Tom Palmer: Good morning, and thanks for the question. Bernadette, you made a comment in the prepared remarks about rebalancing supply and demand. It sounded like a temporary pullback in production is anticipated in Europe. In the U.S. last year, there was a plant closure and lines curtailed. I am just wondering, should we start thinking about similar actions in Europe coming into play? So something more substantial than maybe reducing shifts, or are there other actions that can be taken to kind of aid this rebalance? Thanks.

Mike Smith: Hey, Tom. I will take the first part of that, and then let Bernadette comment further. As we said, we have restarted some of those curtailed lines that we had previously curtailed in North America driven by the strong volume. We have also communicated to our employees that we are curtailing a single line in our European market as well. So we are looking across our global supply chain and making sure that we are taking the right approaches to balance that supply and demand globally.

Tom Palmer: Okay. And then just as we think about understood the commentary, I guess, in Europe on some of the pressures.

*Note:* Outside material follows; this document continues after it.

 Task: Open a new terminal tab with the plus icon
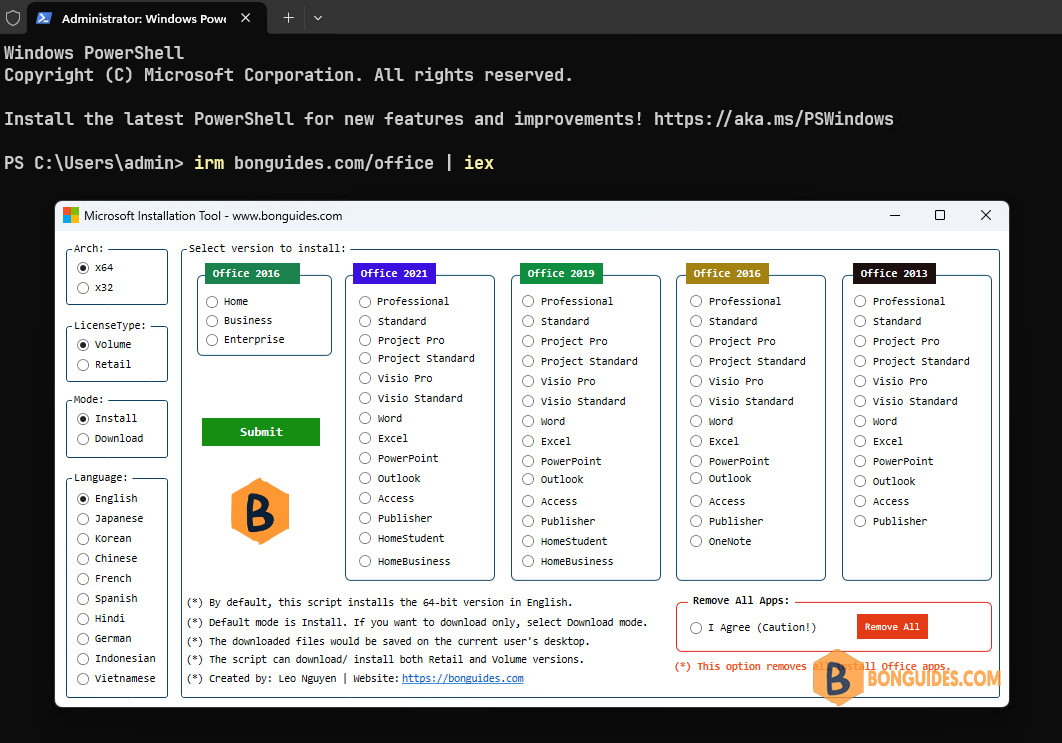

But I did want to maybe focus on North America a bit. As we think about some of the, I guess, volume drivers in the back half and some of the investment in price relative to the first half, should we start to see in 3Q, for instance, more of a seasonal uptick in North America? Or are there items maybe there to consider?

Bernadette Madarieta: Yes. So thanks, Tom. As it relates to North America, a big piece that we need to consider is that it is not only price, but a large component of this is mix. In North America, we are seeing a higher proportion of our business with multinational chain customers as well as we are seeing in our retail channel a shift from branded to more private label. And so, that is what we would expect to continue in the back half of the year, which will affect gross margins as we move forward and is also contributing to what we shared in our prepared remarks of the 20.4% or relatively flat gross margins in the back half of the year relative to the first half.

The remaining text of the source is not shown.